診療科によって診療スタイルが異なるように、その科目に適したIT化が望ましい。では、具体的にどう進めていけばいいのか? 電子カルテの選定を例に診療科の特性に応じたIT化のポイントを考えてみよう。

2012年06月07日 09時00分 公開
[大西大輔,メディキャスト]

診療科ごとに異なるIT化の重要ポイント

 電子カルテは診療所の約半分を占める内科への対応をベースに開発が進められてきました。そのため、内科の診療スタイルと異なる他の診療科では、導入が遅れる傾向があります。例えば、複数の診療科目がある総合病院では全体的に電子カルテの導入・運用が進められているのに、眼科だけが紙のままカルテを運用しているというケースもあります。

 電子カルテの誕生から約15年が経過し、眼科や産婦人科などの診療科に特化した電子カルテが発売されたり、各種の医療機器やPACS(医用画像管理システム)、予約システム、透析管理システム、リハビリ管理システムなどとの連携も進められ、診療所のIT化の動きが活発になっています。本稿では、診療科に応じたより最適なIT化を実現するために重要な電子カルテ選定の5つのポイントを紹介します。

1. 医療機器との連動を重視するか?

 診療科によって使用する医療機器はさまざまです。診療所のIT化は電子カルテが中心ですが、各種の医療機器からアウトプットされる情報をどのように管理し、電子カルテと連携していくかという点も重要になります。医療機器との連動性はIT化のスタイルを決定する要因の1つであり、IT化全体の投資コストにも大きく影響します。

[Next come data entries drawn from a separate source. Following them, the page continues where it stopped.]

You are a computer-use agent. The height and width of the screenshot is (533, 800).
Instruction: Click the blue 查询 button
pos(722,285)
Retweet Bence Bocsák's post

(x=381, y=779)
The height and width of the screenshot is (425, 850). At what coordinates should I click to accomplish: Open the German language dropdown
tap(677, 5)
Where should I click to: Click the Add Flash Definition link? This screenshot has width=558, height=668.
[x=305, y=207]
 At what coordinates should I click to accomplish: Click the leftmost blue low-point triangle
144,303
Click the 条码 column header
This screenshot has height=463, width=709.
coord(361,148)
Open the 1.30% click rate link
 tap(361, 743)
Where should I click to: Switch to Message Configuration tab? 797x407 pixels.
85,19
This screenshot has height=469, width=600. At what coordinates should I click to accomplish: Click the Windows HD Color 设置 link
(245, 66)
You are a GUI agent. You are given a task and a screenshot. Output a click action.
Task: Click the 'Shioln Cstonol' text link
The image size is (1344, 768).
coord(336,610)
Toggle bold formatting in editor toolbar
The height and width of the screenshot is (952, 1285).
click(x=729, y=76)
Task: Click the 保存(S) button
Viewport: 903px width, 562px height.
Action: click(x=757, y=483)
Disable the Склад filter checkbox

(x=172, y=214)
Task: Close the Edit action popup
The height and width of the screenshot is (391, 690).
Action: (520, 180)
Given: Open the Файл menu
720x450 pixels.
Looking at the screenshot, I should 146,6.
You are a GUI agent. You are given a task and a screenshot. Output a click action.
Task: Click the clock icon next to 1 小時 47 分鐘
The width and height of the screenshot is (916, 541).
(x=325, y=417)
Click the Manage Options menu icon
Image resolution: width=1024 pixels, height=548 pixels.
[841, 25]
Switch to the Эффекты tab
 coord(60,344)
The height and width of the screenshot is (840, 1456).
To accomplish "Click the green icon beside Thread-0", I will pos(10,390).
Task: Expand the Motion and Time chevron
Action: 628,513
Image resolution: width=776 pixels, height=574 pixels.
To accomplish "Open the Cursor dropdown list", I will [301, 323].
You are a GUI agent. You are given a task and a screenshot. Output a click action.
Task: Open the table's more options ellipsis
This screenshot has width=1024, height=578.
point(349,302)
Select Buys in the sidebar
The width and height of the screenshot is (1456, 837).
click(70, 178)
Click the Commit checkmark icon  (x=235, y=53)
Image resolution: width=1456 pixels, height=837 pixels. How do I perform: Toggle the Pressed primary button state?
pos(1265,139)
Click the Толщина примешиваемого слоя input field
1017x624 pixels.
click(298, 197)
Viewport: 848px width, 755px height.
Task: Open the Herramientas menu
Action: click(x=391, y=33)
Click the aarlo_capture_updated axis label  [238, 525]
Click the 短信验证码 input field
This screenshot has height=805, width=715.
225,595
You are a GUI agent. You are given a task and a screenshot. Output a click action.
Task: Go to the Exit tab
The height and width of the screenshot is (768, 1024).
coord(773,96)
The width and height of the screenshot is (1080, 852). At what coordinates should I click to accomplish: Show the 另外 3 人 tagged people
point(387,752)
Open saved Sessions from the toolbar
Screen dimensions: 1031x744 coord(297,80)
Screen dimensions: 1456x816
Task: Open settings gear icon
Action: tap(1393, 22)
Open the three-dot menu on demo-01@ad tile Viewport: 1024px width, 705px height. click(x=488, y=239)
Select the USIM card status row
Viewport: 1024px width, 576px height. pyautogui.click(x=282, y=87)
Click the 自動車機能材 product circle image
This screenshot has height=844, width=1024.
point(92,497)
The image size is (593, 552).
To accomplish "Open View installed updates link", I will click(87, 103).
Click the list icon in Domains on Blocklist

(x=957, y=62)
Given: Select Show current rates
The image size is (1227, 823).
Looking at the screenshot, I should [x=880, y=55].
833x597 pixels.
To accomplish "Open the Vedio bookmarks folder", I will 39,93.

 例えば、内科ではCRや内視鏡、エコーなど多くの医療機器を使用するため、外部システムとの親和性がより重要となります。また、眼底カメラや眼圧計、視野計など特有の検査機器を使用する眼科、MRIの導入が進んでいる整形外科なども医療機器との連携を重視する必要があるでしょう。

2. 1日当たり患者数は多いか、少ないか?

 1日当たりの患者数が比較的多い耳鼻咽喉科や小児科では、電子カルテの操作性がその選定の最重要ポイントといえます。処置の合間にカルテをより迅速に入力するためには、ペンタブレットモニターによる手書き入力や医療クラークの活用などを考える必要があります。また、患者数が多いこれらの診療科では、予約管理システムとの連携性も選定要素として考慮した方がよいでしょう。

3. 診療内容(カルテの記載)は複雑か?

 カルテへの記載内容は、診療科によって大きく異なります。患者とのコミュニケーション(問診)がベースとなる診療科と、検査結果の記載が多い診療科では主訴・所見欄の記載スタイルは異なります。そのため、文章量や提出書類が多い心療内科ではテキスト入力やデータ転用などがスムーズに実施可能であることが重要です。また、心療内科では家系図、小児科では力価処方や体重計算機能、成長曲線など、診療科特有の機能を備えた電子カルテを選ぶこともポイントです。